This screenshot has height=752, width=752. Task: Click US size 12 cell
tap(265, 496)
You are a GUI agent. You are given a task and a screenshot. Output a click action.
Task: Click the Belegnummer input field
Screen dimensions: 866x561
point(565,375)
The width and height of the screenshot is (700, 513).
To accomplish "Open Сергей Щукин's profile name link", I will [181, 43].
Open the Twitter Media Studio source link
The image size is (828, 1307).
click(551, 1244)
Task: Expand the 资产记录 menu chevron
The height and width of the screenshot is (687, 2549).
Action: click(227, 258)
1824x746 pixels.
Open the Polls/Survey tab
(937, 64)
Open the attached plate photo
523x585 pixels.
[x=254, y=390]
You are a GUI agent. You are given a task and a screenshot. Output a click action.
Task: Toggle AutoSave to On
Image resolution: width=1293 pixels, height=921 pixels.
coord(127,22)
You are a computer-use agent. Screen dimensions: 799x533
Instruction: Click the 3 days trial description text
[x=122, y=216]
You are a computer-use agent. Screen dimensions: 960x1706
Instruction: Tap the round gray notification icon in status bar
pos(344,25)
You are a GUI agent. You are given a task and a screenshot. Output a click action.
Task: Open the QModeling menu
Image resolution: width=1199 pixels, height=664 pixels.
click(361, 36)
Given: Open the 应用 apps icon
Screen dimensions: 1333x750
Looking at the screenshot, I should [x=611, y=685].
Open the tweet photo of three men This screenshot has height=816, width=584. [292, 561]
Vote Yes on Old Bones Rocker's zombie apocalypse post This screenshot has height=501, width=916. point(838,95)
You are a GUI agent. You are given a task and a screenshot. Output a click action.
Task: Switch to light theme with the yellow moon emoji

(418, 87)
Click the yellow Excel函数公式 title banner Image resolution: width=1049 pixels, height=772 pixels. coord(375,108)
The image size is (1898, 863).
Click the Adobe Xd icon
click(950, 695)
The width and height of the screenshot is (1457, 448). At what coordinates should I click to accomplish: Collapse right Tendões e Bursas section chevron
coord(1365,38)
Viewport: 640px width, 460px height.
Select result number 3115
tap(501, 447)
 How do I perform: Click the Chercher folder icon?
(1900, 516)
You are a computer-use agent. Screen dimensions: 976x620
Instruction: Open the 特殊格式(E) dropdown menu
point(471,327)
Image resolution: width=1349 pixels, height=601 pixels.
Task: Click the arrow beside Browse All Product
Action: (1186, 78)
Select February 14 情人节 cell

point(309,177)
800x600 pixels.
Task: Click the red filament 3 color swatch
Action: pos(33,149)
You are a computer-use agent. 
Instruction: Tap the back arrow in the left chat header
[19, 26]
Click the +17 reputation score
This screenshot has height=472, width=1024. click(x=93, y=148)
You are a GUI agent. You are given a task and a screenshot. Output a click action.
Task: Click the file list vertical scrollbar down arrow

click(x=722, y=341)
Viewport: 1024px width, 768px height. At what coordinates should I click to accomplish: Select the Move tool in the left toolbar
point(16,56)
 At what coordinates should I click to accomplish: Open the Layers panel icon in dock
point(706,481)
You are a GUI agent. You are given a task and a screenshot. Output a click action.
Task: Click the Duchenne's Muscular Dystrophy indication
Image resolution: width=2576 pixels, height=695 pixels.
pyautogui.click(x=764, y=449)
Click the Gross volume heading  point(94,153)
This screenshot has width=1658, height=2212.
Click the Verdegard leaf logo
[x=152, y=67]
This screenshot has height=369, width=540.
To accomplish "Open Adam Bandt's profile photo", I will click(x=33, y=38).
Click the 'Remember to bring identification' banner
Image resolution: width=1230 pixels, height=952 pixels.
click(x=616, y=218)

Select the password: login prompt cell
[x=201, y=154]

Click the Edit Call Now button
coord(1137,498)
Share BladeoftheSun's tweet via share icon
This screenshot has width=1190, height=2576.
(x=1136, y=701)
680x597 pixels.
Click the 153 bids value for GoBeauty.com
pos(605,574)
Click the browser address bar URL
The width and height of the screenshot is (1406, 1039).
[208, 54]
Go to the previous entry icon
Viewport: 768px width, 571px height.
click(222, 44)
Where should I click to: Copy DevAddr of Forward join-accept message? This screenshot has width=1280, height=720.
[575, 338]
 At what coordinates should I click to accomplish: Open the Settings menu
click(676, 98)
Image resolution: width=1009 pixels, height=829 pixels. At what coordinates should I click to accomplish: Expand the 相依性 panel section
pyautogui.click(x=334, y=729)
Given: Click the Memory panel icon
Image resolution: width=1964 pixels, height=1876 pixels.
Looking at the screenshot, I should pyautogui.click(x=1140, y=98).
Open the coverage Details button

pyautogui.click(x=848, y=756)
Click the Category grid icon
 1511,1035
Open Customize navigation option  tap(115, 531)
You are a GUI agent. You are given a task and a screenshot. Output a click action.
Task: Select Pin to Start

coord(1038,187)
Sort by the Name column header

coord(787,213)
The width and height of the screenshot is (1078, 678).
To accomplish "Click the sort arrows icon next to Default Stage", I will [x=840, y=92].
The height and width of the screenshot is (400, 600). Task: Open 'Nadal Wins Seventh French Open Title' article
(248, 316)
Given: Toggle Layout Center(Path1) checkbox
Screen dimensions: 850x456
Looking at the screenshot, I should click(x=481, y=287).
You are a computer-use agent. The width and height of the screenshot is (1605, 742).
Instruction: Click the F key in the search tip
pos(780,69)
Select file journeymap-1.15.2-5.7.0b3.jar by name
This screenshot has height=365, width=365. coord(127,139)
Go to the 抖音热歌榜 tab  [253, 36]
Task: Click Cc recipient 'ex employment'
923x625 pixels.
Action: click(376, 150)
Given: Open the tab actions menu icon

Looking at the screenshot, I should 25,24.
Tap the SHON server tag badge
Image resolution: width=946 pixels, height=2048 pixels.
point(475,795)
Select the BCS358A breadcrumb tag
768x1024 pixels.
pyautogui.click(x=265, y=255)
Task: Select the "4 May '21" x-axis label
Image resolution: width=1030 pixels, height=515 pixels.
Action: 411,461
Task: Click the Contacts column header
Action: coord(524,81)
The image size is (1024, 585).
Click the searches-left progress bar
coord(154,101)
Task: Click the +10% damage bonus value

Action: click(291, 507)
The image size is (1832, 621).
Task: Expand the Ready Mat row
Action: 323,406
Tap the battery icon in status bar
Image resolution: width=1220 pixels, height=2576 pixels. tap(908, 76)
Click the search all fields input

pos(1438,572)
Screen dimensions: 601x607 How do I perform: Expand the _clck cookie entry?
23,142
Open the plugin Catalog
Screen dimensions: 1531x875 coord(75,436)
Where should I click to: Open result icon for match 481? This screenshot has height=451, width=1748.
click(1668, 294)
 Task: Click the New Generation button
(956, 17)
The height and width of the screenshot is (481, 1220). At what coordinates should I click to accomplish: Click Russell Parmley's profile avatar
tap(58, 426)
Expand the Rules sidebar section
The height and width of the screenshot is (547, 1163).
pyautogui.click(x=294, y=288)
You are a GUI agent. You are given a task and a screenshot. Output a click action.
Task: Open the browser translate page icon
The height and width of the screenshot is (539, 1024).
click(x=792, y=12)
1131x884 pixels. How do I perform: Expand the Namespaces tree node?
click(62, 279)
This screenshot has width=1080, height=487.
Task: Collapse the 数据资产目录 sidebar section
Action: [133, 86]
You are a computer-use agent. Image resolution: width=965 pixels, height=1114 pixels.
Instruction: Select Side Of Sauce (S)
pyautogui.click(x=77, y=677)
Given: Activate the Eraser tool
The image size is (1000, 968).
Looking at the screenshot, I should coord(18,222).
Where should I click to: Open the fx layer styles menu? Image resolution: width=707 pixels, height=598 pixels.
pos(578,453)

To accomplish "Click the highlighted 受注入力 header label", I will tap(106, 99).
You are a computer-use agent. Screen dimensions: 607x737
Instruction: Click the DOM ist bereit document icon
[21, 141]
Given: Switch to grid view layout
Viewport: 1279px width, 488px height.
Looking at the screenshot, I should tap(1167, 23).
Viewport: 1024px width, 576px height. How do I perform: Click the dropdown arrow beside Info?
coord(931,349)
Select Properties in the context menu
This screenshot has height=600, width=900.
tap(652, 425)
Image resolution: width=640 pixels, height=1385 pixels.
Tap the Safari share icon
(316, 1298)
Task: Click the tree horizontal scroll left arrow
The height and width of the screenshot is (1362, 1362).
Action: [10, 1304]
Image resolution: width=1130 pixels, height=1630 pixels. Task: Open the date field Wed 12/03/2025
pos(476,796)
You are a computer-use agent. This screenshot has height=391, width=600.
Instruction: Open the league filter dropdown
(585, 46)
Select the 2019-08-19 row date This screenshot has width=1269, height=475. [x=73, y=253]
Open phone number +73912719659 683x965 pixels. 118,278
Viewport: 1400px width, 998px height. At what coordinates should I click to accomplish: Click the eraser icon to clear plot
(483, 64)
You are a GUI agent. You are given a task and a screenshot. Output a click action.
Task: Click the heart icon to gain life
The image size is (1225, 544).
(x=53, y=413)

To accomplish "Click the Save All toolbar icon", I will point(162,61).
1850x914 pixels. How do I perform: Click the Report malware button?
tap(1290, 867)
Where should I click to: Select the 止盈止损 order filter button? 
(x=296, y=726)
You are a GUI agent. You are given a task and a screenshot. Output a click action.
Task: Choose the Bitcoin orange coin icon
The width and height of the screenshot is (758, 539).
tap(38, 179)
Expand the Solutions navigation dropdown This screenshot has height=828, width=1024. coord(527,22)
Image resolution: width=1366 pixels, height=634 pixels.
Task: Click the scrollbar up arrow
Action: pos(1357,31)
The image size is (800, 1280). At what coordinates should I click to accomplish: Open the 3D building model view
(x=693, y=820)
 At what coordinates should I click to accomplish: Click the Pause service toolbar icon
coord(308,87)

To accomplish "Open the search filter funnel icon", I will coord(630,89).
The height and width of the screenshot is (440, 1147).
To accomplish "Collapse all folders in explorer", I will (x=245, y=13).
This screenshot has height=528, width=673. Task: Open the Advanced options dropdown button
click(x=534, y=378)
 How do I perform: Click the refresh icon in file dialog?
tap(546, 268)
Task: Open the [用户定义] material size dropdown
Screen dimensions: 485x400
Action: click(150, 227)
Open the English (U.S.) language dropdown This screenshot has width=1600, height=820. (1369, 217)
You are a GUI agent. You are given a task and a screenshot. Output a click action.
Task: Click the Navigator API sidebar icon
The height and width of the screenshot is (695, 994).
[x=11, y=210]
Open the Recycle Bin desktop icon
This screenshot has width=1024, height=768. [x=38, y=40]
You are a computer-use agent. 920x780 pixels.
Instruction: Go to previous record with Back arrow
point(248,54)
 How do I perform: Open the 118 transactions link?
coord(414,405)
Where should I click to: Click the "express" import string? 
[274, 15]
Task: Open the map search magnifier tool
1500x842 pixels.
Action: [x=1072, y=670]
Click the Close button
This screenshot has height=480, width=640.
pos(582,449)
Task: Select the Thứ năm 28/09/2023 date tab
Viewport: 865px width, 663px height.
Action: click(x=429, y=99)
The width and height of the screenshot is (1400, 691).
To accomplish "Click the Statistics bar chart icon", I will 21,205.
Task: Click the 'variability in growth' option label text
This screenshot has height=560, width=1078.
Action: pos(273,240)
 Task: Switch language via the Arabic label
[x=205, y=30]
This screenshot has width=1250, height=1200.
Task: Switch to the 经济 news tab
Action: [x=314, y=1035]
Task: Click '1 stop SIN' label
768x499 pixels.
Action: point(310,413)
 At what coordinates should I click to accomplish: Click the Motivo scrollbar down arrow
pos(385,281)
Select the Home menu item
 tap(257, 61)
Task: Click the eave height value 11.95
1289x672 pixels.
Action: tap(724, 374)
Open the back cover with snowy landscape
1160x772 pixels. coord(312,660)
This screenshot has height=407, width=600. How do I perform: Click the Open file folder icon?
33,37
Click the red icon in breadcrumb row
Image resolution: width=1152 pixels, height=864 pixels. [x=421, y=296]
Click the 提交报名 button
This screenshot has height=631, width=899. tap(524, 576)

## YOUR OBJECTIVE
The answer must be every line of the data that holds the word "banner".

## REPLY
Click the yellow Excel函数公式 title banner Image resolution: width=1049 pixels, height=772 pixels. coord(375,108)
Click the 'Remember to bring identification' banner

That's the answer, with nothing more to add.